2 minute read

The Diet Coke Paradox

The paradox

ELIZABETH WALKER

CW: The following piece makes mention of disordered eating

Instant coffee for breakfast, Diet Coke for dessert, layering new mascara over old. A light taste and sugar-free. 7.1 kilojoules, enough to carry me from my bedroom, to lock the back door, and stumble into a tram. My jaw has been clenched for days. I take another can from the fridge on my way past, shove it deep in a tote bag for later.

4 pm, a drowsy drag of a cigarette, and the mind starts to wonder. Could there be a correlation among these appetites? The evidence presents itself directly, the still smoking gun held trembling between overly caffeinated fingers.

Sugar-free sweetness.
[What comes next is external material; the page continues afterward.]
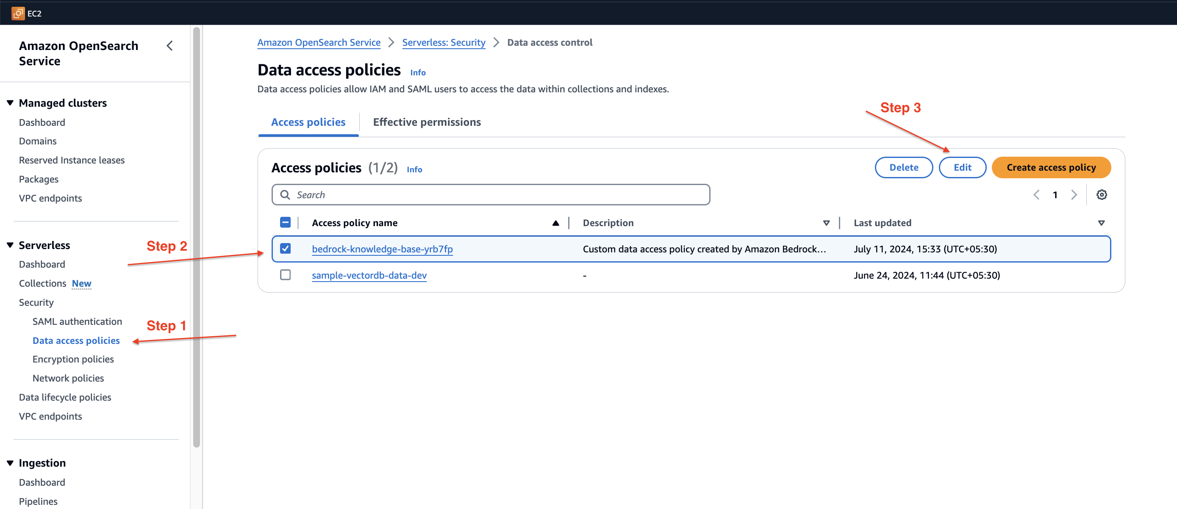Go to next page of access policies
This screenshot has width=1177, height=509.
[x=1074, y=195]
Zero-calorie energy. A chestful of air-free air. Smoke permitted to cloud my lungs, each pack shortening my life by 28 minutes. I borrow time from my future, ignoring the debt piling up. With each inhale, the sooner comes the day I will take my last breath.
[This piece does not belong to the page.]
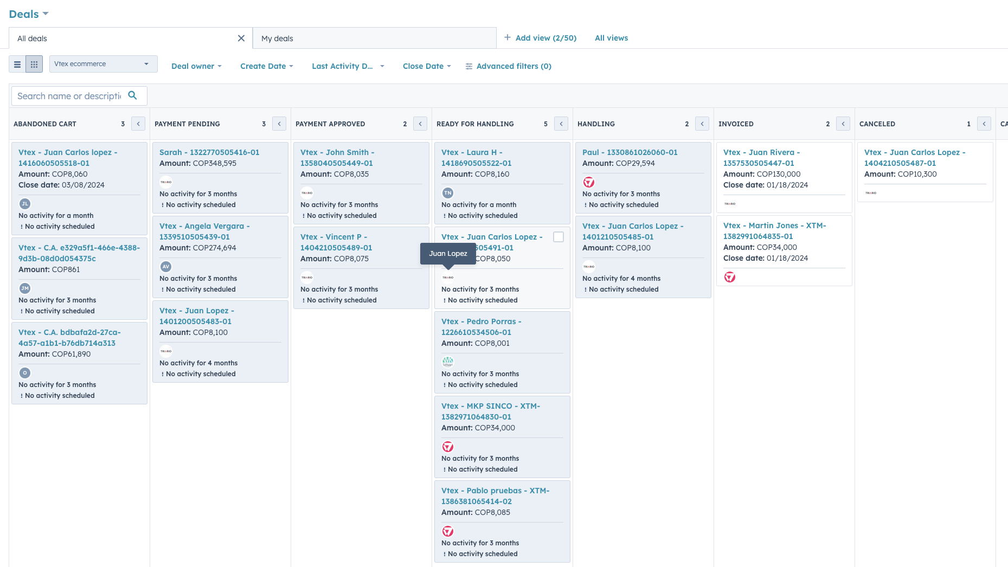Open the Deal owner filter dropdown

196,66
I propose a paradox. A Catch-22 in consumption.

Breathing, akin to drinking water, is paramount to sustaining human life.

Thus, by supplementing basic instincts with dubious carcinogens, do we - Diet Coke truthers united - rob ourselves of humanity?

A belly full of aspartame and carbonation, bloated but never truly full.

I see myself mirrored in that silver surface, reflections snarling back at me from a spray of several cans across the bedroom floor. Through the looking glass there sways a zombie, animated by cravings, a thirst that will never be satiated. Early evening, nose back to the library grindstone, Monster Energy Ultra Zero. Call me crazy, but the devil does work in mysterious ways. Maybe it’s not so hard to believe in a demonic energy radiating from that product.

Bottoms up, and the rattling of those last few acrid drops may as well be the devil laughing.

In the pursuit of making myself smaller, I’ve never been more monstrous. Aiming for an impossible number, reaching towards a pointless goal, running on fumes. Well, running on taurine. The closer to ultimate zero, the closer to perfection, the closer to God. Or, in a way, the closer to meeting him in person.

“Unleash the beast!” commands the can. Ever the devotee, I followed the devil’s bidding without scepticism. I found it easy to become a mean and miserable villain to everyone I knew and loved. I spat poison and kept my hackles raised. I bite the hand that attempts to feed me, with a mouth that reeks of sucralose and spearmint gum.

Gnawing hunger comes from a deep reservoir, from far beneath the stomach sediment. A seismic echo felt in my ankles, my knees, behind my spine. I feel it in my head. If you drop coins in a glass of Coke, they emerge the next day shiny and new. If opened up, would my organs be sparkling clean, or black as tar? Again arises a paradox: how can these chemicals be cleansing, when my teeth have long since yellowed?

The cadaver is kept pickled, preserved in fizzy formaldehyde. The brain, suspended in fog. The specimen is frozen in a superficial state, posed to imitate life. Only when the jar is cracked open do you start to smell the rot.

In the Church of Coca-Cola, I will be a faithful follower. I will take thrice-daily communion, and preach to those who will listen. My body, desecrated though it may be, a temple. As I wheel the recycling bin down my driveway, aluminium clatters in my wake, and the congregation bells ring.